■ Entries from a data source
——

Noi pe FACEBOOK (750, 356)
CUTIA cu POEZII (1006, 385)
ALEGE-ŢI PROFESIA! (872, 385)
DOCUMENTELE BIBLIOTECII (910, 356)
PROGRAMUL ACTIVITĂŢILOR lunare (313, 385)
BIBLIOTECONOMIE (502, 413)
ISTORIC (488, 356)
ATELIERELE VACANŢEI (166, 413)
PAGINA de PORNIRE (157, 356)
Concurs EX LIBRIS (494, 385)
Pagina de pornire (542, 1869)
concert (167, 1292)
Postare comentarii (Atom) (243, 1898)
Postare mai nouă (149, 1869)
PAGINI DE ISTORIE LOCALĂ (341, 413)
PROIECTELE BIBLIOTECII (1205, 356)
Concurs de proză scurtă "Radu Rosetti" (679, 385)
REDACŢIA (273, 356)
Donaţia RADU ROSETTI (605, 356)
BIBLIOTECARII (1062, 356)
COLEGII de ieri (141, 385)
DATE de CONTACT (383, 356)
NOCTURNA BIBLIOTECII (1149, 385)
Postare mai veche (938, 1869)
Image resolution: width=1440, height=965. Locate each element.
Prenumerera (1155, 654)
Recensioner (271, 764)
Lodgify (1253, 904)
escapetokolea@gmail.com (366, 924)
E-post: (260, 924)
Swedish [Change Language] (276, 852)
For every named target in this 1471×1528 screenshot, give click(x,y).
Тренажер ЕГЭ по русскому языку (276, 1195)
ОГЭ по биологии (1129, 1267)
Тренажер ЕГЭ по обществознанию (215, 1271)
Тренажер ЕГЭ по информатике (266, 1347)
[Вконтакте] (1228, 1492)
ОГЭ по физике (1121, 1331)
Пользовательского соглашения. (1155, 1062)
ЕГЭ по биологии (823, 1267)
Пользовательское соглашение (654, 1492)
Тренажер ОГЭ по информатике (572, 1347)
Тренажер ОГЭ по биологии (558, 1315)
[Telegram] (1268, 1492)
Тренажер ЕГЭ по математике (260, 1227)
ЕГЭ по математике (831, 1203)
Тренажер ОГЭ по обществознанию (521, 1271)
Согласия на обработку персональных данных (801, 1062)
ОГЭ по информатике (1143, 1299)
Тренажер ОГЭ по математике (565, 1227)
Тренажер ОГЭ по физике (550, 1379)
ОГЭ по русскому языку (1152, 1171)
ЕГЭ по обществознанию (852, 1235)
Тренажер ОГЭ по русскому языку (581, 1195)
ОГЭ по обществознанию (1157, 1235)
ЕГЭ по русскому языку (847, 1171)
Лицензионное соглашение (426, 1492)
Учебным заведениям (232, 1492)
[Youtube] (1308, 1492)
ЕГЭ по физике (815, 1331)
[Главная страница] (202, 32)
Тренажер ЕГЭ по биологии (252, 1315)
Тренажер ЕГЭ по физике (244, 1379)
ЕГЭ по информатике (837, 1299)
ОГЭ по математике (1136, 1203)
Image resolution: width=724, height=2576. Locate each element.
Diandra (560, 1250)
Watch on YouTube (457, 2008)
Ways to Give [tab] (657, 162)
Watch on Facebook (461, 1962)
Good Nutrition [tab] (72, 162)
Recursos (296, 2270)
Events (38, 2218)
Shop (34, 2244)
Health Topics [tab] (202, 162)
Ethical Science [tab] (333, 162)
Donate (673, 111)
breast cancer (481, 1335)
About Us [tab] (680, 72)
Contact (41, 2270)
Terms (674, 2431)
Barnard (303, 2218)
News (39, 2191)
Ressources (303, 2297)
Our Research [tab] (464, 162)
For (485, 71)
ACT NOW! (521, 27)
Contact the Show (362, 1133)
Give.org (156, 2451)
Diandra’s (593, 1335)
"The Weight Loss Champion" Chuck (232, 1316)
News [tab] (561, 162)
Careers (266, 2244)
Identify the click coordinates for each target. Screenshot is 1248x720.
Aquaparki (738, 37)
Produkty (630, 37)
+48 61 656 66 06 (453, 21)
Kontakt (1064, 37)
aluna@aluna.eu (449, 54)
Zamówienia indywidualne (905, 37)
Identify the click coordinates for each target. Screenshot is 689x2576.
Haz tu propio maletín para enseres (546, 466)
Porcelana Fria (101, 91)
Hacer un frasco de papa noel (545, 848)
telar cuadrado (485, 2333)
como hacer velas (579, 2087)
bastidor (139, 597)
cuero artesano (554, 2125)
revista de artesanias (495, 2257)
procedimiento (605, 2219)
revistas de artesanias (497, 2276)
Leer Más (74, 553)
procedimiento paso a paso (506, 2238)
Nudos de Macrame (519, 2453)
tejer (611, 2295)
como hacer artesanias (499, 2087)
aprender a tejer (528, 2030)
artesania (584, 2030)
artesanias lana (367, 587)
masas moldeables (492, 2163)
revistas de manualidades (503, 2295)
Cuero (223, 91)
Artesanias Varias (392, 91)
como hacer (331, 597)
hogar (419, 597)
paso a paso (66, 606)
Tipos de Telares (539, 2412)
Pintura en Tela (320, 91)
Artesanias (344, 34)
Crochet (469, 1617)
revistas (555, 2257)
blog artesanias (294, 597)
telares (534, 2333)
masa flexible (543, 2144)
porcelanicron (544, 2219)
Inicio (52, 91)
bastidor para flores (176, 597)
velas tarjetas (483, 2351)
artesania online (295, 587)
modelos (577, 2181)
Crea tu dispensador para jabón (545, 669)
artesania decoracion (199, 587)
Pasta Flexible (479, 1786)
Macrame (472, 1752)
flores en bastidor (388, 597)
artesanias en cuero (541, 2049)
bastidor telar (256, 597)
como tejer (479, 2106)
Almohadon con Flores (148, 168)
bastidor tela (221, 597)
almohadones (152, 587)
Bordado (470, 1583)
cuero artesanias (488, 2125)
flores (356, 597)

——

■ EXERCISE TASK
Reproduce the entries from the line containing "BIBLIOTECARII (1062, 356)" down to the line containing "breast cancer (481, 1335)", including both of those lines.

■ PROBLEM SOLUTION
BIBLIOTECARII (1062, 356)
COLEGII de ieri (141, 385)
DATE de CONTACT (383, 356)
NOCTURNA BIBLIOTECII (1149, 385)
Postare mai veche (938, 1869)
Image resolution: width=1440, height=965. Locate each element.
Prenumerera (1155, 654)
Recensioner (271, 764)
Lodgify (1253, 904)
escapetokolea@gmail.com (366, 924)
E-post: (260, 924)
Swedish [Change Language] (276, 852)
For every named target in this 1471×1528 screenshot, give click(x,y).
Тренажер ЕГЭ по русскому языку (276, 1195)
ОГЭ по биологии (1129, 1267)
Тренажер ЕГЭ по обществознанию (215, 1271)
Тренажер ЕГЭ по информатике (266, 1347)
[Вконтакте] (1228, 1492)
ОГЭ по физике (1121, 1331)
Пользовательского соглашения. (1155, 1062)
ЕГЭ по биологии (823, 1267)
Пользовательское соглашение (654, 1492)
Тренажер ОГЭ по информатике (572, 1347)
Тренажер ОГЭ по биологии (558, 1315)
[Telegram] (1268, 1492)
Тренажер ЕГЭ по математике (260, 1227)
ЕГЭ по математике (831, 1203)
Тренажер ОГЭ по обществознанию (521, 1271)
Согласия на обработку персональных данных (801, 1062)
ОГЭ по информатике (1143, 1299)
Тренажер ОГЭ по математике (565, 1227)
Тренажер ОГЭ по физике (550, 1379)
ОГЭ по русскому языку (1152, 1171)
ЕГЭ по обществознанию (852, 1235)
Тренажер ОГЭ по русскому языку (581, 1195)
ОГЭ по обществознанию (1157, 1235)
ЕГЭ по русскому языку (847, 1171)
Лицензионное соглашение (426, 1492)
Учебным заведениям (232, 1492)
[Youtube] (1308, 1492)
ЕГЭ по физике (815, 1331)
[Главная страница] (202, 32)
Тренажер ЕГЭ по биологии (252, 1315)
Тренажер ЕГЭ по физике (244, 1379)
ЕГЭ по информатике (837, 1299)
ОГЭ по математике (1136, 1203)
Image resolution: width=724, height=2576. Locate each element.
Diandra (560, 1250)
Watch on YouTube (457, 2008)
Ways to Give [tab] (657, 162)
Watch on Facebook (461, 1962)
Good Nutrition [tab] (72, 162)
Recursos (296, 2270)
Events (38, 2218)
Shop (34, 2244)
Health Topics [tab] (202, 162)
Ethical Science [tab] (333, 162)
Donate (673, 111)
breast cancer (481, 1335)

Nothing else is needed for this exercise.